[Exercise material]:
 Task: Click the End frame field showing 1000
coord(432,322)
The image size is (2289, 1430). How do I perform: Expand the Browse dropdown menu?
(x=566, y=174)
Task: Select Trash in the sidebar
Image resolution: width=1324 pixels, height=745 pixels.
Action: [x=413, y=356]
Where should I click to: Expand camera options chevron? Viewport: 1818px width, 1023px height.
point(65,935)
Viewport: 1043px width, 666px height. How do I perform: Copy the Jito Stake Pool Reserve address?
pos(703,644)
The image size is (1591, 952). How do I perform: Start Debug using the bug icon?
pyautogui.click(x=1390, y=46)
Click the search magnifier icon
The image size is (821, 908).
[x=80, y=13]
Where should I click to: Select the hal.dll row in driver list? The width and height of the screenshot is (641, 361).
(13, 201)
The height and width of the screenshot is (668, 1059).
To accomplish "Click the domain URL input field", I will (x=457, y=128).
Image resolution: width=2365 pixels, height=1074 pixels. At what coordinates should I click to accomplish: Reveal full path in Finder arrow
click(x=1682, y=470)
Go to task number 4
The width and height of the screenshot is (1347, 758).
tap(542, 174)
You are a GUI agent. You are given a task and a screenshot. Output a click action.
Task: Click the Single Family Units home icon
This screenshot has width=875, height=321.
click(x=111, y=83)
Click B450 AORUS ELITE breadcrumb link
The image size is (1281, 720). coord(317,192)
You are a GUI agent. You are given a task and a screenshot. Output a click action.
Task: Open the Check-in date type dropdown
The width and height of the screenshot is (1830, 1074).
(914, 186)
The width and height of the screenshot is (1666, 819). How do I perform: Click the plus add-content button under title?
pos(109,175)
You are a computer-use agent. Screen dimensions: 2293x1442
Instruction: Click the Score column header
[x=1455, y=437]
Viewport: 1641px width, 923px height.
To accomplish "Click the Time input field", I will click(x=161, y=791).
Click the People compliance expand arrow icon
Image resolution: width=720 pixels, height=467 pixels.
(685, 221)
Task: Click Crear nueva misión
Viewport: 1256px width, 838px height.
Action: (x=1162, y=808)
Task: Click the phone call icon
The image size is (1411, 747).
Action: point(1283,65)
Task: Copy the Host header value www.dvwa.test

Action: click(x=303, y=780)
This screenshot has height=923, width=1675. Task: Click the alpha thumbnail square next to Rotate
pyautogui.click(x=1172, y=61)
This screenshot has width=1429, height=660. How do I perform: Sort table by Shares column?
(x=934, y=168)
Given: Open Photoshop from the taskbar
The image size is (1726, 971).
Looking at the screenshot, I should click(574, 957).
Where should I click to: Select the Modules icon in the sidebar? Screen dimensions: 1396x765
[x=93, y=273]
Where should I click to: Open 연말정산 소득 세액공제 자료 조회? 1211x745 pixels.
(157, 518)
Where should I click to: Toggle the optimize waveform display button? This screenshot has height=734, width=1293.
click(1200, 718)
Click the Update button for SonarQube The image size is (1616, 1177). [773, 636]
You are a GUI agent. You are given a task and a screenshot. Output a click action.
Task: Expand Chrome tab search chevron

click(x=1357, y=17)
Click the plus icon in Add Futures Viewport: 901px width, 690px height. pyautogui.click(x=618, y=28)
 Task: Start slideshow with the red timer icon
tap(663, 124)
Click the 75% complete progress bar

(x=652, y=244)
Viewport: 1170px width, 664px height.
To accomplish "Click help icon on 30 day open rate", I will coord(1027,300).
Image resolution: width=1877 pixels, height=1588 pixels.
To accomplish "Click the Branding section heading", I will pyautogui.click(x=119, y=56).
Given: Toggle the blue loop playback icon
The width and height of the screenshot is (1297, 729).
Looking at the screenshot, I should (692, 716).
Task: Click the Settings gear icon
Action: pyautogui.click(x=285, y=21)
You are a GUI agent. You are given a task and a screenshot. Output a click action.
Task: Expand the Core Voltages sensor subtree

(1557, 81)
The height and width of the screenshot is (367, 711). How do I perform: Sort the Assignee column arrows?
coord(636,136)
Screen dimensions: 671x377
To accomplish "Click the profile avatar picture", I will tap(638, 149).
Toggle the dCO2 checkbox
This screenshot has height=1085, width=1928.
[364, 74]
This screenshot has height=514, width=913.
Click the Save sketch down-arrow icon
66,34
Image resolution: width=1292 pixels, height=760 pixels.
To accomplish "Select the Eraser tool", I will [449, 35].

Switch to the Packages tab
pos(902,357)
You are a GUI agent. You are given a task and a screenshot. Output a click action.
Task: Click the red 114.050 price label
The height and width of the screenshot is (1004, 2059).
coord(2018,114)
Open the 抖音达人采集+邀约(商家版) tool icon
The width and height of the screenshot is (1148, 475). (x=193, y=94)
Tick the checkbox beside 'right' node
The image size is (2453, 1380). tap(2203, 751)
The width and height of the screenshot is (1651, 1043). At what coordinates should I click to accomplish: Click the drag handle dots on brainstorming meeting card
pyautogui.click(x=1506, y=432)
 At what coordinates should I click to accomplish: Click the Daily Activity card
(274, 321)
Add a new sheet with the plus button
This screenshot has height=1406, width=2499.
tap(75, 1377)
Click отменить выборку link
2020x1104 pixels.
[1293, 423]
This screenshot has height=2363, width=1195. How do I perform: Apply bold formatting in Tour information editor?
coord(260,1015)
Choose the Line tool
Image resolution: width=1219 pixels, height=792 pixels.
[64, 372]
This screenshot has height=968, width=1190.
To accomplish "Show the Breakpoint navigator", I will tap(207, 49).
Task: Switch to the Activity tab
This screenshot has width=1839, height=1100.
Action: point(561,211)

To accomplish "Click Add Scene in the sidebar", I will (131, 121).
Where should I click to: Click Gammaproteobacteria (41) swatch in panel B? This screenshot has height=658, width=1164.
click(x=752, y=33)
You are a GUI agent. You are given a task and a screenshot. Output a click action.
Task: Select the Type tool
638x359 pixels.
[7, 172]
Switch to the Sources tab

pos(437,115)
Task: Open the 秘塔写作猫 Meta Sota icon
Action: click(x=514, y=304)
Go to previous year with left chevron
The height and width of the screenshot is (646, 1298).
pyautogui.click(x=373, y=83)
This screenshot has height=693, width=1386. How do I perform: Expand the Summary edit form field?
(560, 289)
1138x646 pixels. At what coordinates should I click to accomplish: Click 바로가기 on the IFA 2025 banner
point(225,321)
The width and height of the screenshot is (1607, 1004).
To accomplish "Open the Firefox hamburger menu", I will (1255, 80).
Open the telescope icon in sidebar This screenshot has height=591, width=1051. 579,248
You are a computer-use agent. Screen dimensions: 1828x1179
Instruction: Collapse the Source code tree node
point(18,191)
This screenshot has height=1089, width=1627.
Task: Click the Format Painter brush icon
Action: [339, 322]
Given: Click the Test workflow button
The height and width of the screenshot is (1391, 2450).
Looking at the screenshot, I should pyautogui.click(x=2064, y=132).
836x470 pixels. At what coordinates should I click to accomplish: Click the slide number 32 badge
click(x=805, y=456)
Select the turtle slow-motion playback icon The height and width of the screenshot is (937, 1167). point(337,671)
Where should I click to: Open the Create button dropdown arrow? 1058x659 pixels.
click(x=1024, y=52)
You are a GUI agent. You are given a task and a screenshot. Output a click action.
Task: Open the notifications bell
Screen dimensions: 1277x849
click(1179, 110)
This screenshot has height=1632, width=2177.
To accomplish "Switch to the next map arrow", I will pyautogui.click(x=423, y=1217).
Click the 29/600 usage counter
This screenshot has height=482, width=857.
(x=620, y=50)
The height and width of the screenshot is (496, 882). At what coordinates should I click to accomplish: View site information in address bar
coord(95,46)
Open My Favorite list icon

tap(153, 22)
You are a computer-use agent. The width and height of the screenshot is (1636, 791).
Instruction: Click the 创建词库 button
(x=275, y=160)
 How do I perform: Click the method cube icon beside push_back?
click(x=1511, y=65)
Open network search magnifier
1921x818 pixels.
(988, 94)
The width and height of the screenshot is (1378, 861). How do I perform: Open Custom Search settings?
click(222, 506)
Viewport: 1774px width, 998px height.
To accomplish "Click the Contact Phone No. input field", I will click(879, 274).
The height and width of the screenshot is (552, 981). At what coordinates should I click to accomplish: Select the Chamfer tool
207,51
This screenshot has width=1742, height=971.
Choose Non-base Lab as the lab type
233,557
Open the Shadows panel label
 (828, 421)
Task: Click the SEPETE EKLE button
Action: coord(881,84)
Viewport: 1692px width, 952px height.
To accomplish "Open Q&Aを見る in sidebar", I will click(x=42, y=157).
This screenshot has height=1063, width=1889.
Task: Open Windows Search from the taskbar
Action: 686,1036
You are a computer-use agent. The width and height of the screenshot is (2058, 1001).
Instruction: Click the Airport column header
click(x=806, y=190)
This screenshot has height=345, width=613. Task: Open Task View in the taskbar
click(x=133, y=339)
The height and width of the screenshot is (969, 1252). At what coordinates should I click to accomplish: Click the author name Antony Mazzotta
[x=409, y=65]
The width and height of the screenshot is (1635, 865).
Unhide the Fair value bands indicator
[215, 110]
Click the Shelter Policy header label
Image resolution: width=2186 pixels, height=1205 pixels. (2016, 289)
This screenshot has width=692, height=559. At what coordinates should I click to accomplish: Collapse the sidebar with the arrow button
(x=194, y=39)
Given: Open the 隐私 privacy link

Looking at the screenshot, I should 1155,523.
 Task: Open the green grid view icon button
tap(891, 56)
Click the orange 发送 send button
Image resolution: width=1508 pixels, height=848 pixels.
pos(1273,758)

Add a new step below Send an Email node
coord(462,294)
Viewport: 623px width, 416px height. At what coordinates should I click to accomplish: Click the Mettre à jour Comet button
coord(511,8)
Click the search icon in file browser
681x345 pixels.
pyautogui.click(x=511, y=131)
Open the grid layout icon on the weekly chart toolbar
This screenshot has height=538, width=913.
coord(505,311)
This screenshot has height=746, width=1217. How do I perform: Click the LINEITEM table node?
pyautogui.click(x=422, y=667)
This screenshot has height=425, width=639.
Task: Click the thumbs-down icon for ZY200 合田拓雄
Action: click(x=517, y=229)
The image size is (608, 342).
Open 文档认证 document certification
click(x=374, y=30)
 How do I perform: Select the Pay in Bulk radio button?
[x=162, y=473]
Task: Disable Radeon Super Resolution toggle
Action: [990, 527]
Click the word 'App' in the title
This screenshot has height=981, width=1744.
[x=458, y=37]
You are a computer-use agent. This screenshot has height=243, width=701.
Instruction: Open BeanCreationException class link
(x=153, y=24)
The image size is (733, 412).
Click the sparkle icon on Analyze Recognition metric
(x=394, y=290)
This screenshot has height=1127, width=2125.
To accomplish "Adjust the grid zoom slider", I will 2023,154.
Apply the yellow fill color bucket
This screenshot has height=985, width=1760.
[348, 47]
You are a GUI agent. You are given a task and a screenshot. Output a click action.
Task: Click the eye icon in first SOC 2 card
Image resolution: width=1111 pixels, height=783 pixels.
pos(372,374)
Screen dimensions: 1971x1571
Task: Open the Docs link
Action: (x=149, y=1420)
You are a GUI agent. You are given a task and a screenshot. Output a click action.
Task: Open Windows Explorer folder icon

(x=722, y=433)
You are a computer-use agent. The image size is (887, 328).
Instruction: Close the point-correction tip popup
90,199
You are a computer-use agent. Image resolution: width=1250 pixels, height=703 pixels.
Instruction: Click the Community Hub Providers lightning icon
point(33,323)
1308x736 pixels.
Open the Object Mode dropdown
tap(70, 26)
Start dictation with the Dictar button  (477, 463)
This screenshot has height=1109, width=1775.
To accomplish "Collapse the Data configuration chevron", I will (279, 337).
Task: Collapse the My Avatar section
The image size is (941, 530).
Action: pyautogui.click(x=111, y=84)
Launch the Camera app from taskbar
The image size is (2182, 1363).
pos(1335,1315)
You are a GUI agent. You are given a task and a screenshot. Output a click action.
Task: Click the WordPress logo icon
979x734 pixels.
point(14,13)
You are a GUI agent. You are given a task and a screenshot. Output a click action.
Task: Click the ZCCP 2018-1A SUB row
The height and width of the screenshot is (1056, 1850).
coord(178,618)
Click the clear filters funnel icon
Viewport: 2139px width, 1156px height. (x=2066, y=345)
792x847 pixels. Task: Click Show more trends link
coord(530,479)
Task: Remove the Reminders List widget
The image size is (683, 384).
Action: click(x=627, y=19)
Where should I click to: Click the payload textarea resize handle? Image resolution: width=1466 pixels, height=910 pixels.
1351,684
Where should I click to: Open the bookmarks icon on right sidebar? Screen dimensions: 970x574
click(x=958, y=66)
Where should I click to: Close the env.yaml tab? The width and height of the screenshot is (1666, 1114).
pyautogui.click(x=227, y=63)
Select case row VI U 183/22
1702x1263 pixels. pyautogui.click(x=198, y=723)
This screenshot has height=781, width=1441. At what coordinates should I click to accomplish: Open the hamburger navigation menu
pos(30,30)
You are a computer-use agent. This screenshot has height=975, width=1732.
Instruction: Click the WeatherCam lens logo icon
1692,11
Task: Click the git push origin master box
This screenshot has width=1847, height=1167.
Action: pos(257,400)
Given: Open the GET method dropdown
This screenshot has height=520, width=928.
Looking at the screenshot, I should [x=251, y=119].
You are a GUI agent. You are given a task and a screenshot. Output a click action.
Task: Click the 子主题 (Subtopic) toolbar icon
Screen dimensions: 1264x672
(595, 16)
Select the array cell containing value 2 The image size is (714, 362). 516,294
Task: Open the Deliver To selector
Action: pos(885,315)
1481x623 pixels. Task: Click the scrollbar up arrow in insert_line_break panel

[Required action]:
Everything from the line with "Where should I click to: Close" through the line with "has height=975, width=1732." in the listing above must be retyped exactly, with nothing added.

[Solution to this task]:
Where should I click to: Close the env.yaml tab? The width and height of the screenshot is (1666, 1114).
pyautogui.click(x=227, y=63)
Select case row VI U 183/22
1702x1263 pixels. pyautogui.click(x=198, y=723)
This screenshot has height=781, width=1441. At what coordinates should I click to accomplish: Open the hamburger navigation menu
pos(30,30)
You are a computer-use agent. This screenshot has height=975, width=1732.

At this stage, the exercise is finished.